> Selected passage:

**********

Section 13.03 Suspension of Settlement through DTC. The Company and each Holder of a Security acknowledge and agree that, following the receipt of a Write-Down and Cancellation Notice by DTC and the commencement of the Suspension Period, DTC will suspend all clearance and settlement of the Securities through DTC for the duration of the Suspension Period. Notwithstanding any delay in, or unavailability of procedures of, DTC reflecting a Write-Down and Cancellation on its systems, a Write-Down and Cancellation shall take place on the relevant Write-Down and Cancellation Date or upon the occurrence of the Bankruptcy Event, as applicable.
Section 13.04 Reimbursement of Payment and No Right of Set-off. Each Holder of any Securities, by subscribing for, purchasing or otherwise acquiring such Securities, shall thereby agree that if any payment is made to its Securities with respect to a payment obligation that did not become due and payable on or before the date of the occurrence of a Non-Viability Event or Bankruptcy Event, as the case may be, then the payment of such amount shall be deemed null and void and such Holder or the Trustee or Paying Agent (to the extent it has not paid such amount to any Holder) (as the case may be) shall be obliged to return the amount of such payment within ten days after receiving notice of such null and void payment and shall also thereby agree that any liabilities of the Company to such Holder in respect of the Securities which were subject to a Write-Down and Cancellation as provided in Article 13 shall not be set off against any liabilities of such Holder owed to the Company.
Section 13.05 Limitation of Rights upon a Non-Viability Event or Bankruptcy Event. Notwithstanding anything to the contrary set forth in this Indenture or a Security, upon the occurrence of a Non-Viability Event or Bankruptcy Event, (a) the Holders of the Securities shall have no rights whatsoever under this Indenture or the Securities to take any action or enforce any rights or to instruct the Trustee to take any action or enforce any rights whatsoever, (b) except for any indemnity or security provided by any Holder in such instruction or related to such instruction, any instruction previously given to the Trustee by any Holder shall cease automatically and shall be deemed null and void and of no further effect, (c) no Holder may exercise, claim or plead any right of set-off, compensation or retention in respect of any amount owed to it by the Company arising under, or in connection with, the Securities and each Holder of a Security shall, by virtue of its holding of such Security, be deemed to have irrevocably waived all such rights of set-off, compensation or retention and (d) no Holder will be entitled to make any claim in any bankruptcy, insolvency, civil rehabilitation, corporate reorganization or liquidation proceedings involving the Company or have any ability to initiate or participate in any such proceedings or do so through a representative; provided that nothing in this Section will limit a Holder’s rights with respect to payments of principal of or interest on a Security (including Additional Amounts with respect thereto, if any) that have become due and payable on or before the date of the occurrence of the Non-Viability Event or Bankruptcy Event, as the case may be, and remain unpaid.

**********

> Exercise data:
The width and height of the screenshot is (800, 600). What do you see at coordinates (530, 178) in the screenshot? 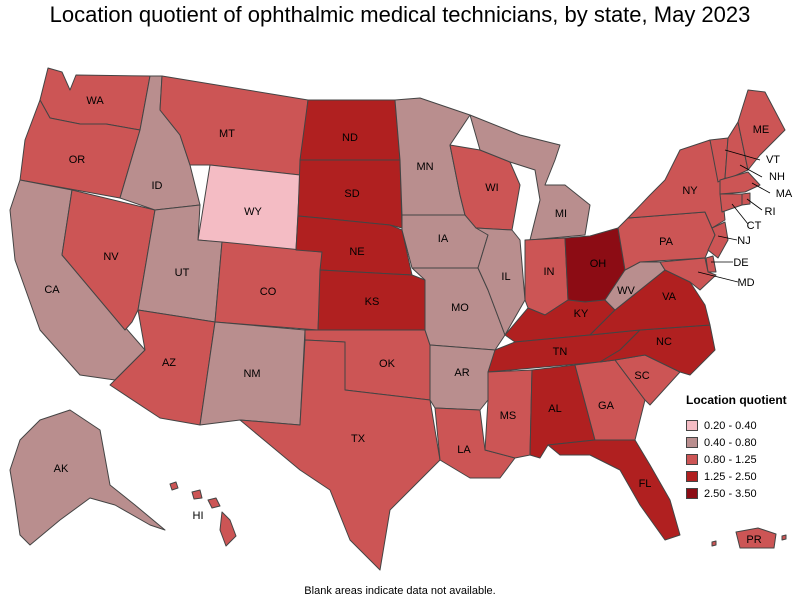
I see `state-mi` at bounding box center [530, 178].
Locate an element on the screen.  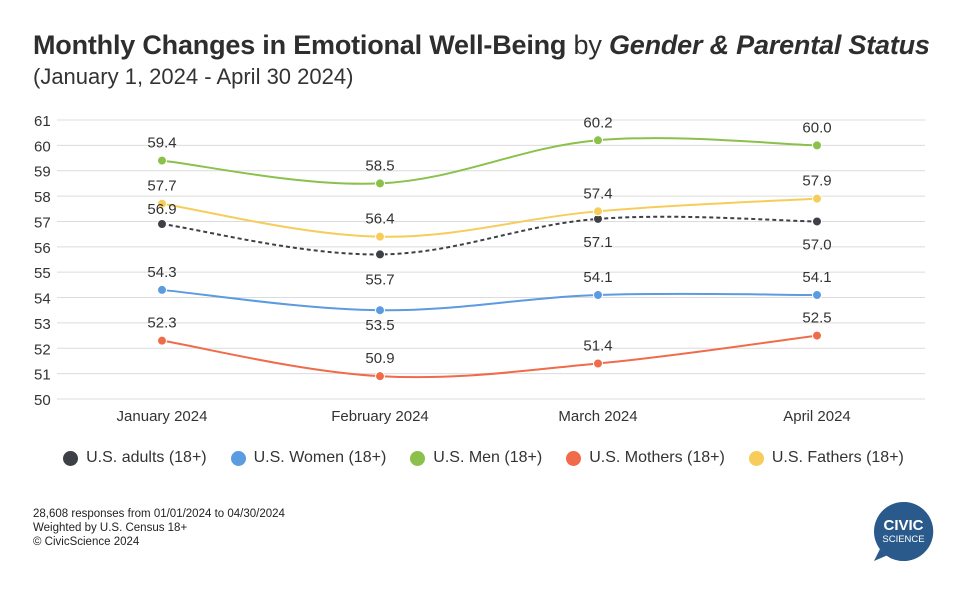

**********

> Parts of the exercise:
a) According to the indenture excerpt, within what period must a Holder return a payment that is deemed null and void?
b) Continue the indenture excerpt on write-downs and cancellation of the Securities, beginning right after the end of Section 13.05.

> Expected responses:
a) Within ten days after receiving notice of the null and void payment.

b)
Section 13.06 Notice of Write-Down and Cancellation.
(a) The Company shall endeavor, as soon as practicable after the occurrence of a Non-Viability Event or a Bankruptcy Event, to deliver a written notice (a “Write-Down and Cancellation Notice”) to Holders and to the Trustee and the Agents substantially in the form attached hereto as Exhibit C confirming, among other things, the occurrence of such Non-Viability Event or Bankruptcy Event and the Write-Down and Cancellation Date or the date of occurrence of the Bankruptcy Event, as applicable.
(b) Any failure or delay by the Company to provide a Write-Down and Cancellation Notice upon the occurrence of a Non-Viability Event or Bankruptcy Event shall not change or delay the effect of the occurrence of such Non-Viability Event or Bankruptcy Event on the Write-Down and Cancellation taking place on the Write-Down and Cancellation Date or upon the occurrence of the Bankruptcy Event, as applicable, under the Securities, nor give Holders of the Securities any rights as a result of such failure or delay.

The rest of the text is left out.